▶ Job 1
In the demand forecasting page, which dataset is the system built on?
▶ Job 2
Decide whether each statement agrees with the demand forecasting page, answering yes or no and quoting the deciding words: (a) The anomaly detection combines IQR with Isolation Forest. (b) The interactive dashboard is built with Dash. (c) The project requires Python 3.9 or later.
▶ Job 3
From the demand forecasting page, reproduce the part that opens with the words containing "A production-ready demand" and closes with "Series Forecasting dataset.".

▶ Provided passage
Demand Forecasting System

Time-series demand forecasting pipeline comparing LSTM, XGBoost, and Prophet with ensemble learning, backtesting, and an interactive dashboard.

Overview

A production-ready demand forecasting system combining three ML models (Prophet, LSTM, XGBoost) with ensemble learning. Features automatic seasonality detection, anomaly handling, and an interactive Streamlit dashboard. Built on the Kaggle Store Sales Time Series Forecasting dataset.

Key Features

Multi-model forecasting: Prophet, PyTorch LSTM, XGBoost with optimized ensemble
Anomaly detection: IQR + Isolation Forest with configurable handling strategies
Seasonality analysis: Fourier transform and ACF/PACF for pattern detection
Feature engineering: Lag features, rolling statistics, temporal indicators, holiday effects
Backtesting framework: Rolling window cross-validation with Diebold-Mariano tests
Interactive dashboard: Streamlit + Plotly visualizations with 5 pages
CI/CD: GitHub Actions with linting, testing, and Docker build

Architecture

+-----------------------------------------------------------+
|                   Streamlit Dashboard                      |
|  +----------+ +----------+ +---------+ +---------------+  |
|  | Forecast | |  Model   | | Anomaly | | Backtesting   |  |
|  |  View    | | Compare  | | Explorer| | Results       |  |
|  +----+-----+ +----+-----+ +----+----+ +------+--------+  |
+-------+------------+------------+-------------+-----------+
        |            |            |             |
+-------+------------+------------+-------------+-----------+
|                      Model Layer                          |
|  +---------+    +---------+    +---------+                |
|  | Prophet |    |  LSTM   |    | XGBoost |                |
|  +----+----+    +----+----+    +----+----+                |
|       +              |              +                     |
|                 +----+----+                               |
|                 | Ensemble|                               |
|                 +---------+                               |
+-----------------------------------------------------------+
                          |
+-----------------------------------------------------------+
|                     Data Layer                            |
|  +------------+ +--------------+ +--------------------+   |
|  |   DuckDB   | |   Feature    | |     Anomaly        |   |
|  | raw/cleaned| |  Engineering | |     Detection      |   |
|  +------------+ +--------------+ +--------------------+   |
+-----------------------------------------------------------+

Quick Start

Prerequisites

Python 3.11+
Kaggle account (for dataset download)

1. Install

# Clone repository
git clone https://github.com/KarasiewiczStephane/demand-forecast.git
cd demand-forecast

# Create virtual environment
python -m venv venv
source venv/bin/activate  # Windows: venv\Scripts\activate

# Install dependencies
make install

2. Download Data

The project uses the Kaggle Store Sales dataset. Set your Kaggle API credentials (see Kaggle API docs) and download:

export KAGGLE_USERNAME="your_username"
export KAGGLE_KEY="your_key"

▶ Available data

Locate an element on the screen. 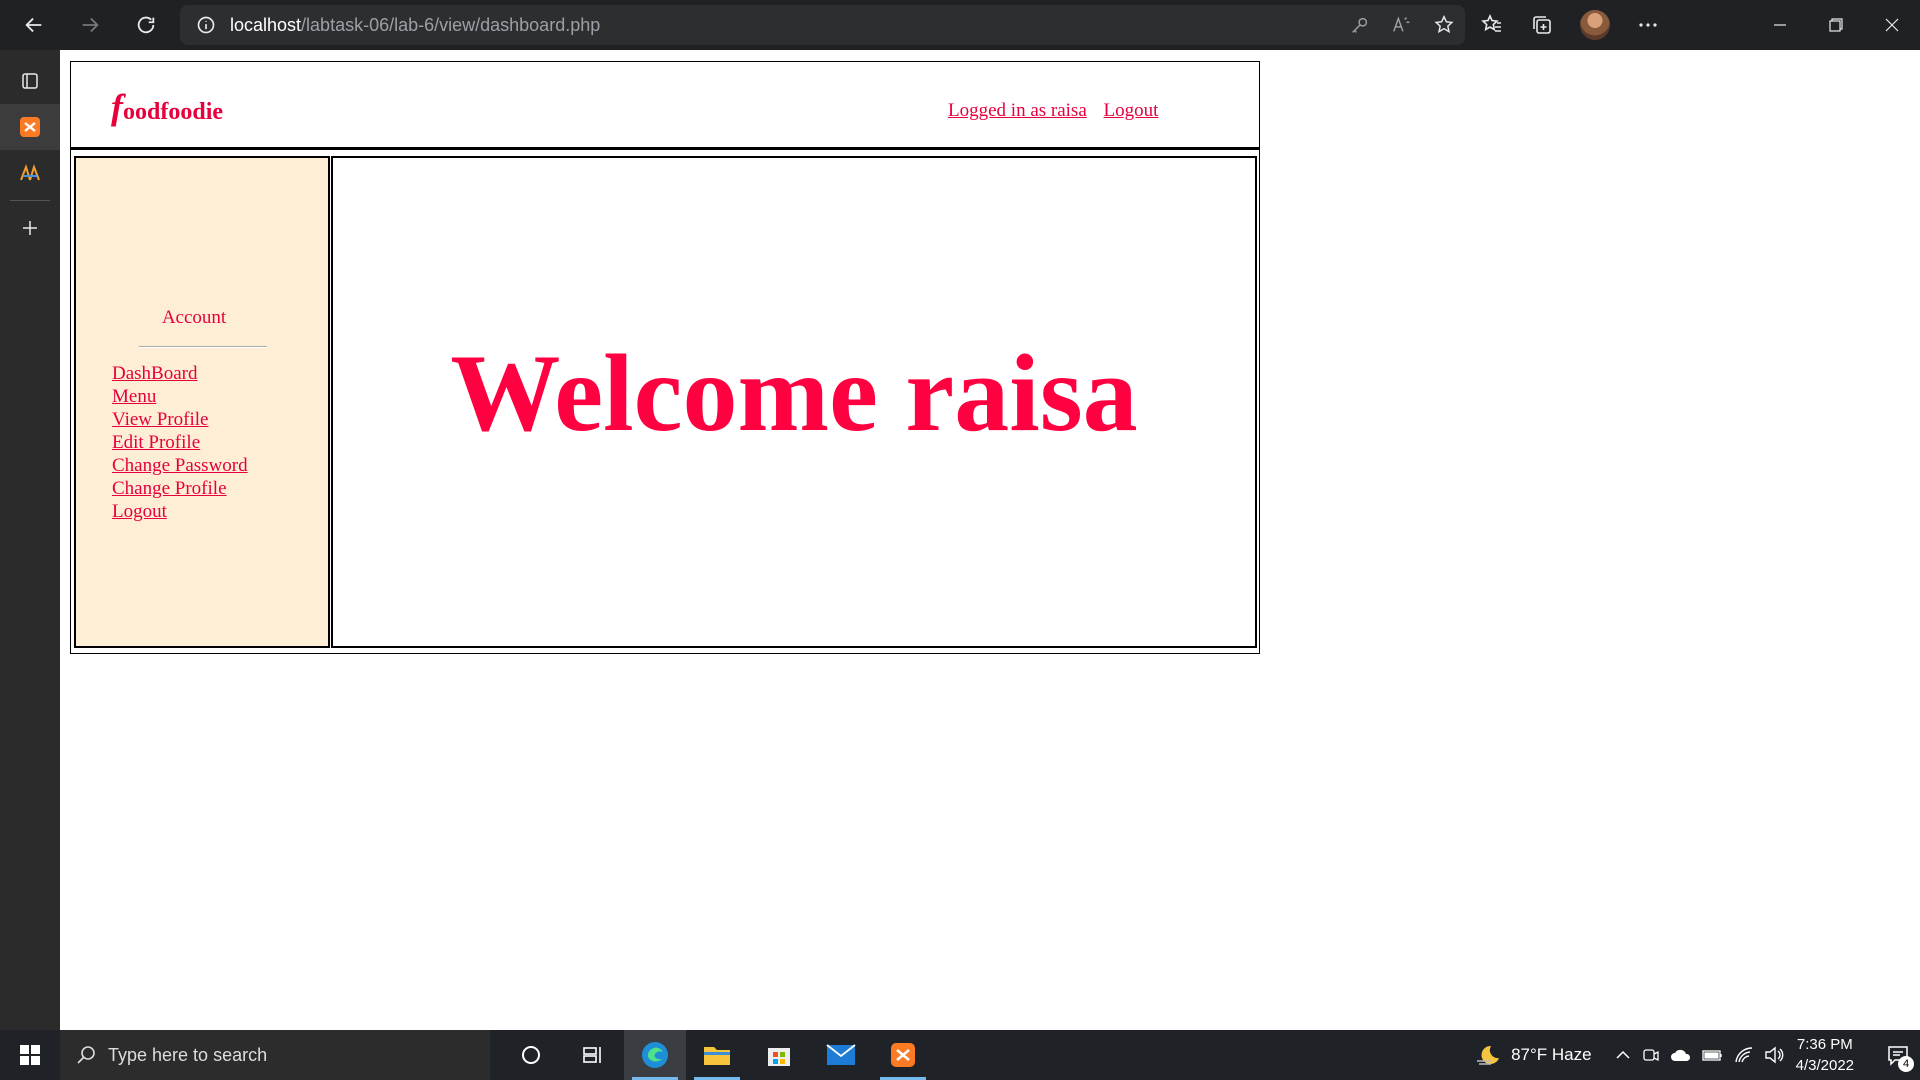 This screenshot has width=1920, height=1080. menu-link-logout: Logout is located at coordinates (140, 512).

▶ Problem solution 1
The Kaggle Store Sales Time Series Forecasting dataset.

▶ Problem solution 2
(a) Yes: "Anomaly detection: IQR + Isolation Forest with configurable handling strategies"
(b) No: "Interactive dashboard: Streamlit + Plotly visualizations with 5 pages"
(c) No: "Python 3.11+"

▶ Problem solution 3
A production-ready demand forecasting system combining three ML models (Prophet, LSTM, XGBoost) with ensemble learning. Features automatic seasonality detection, anomaly handling, and an interactive Streamlit dashboard. Built on the Kaggle Store Sales Time Series Forecasting dataset.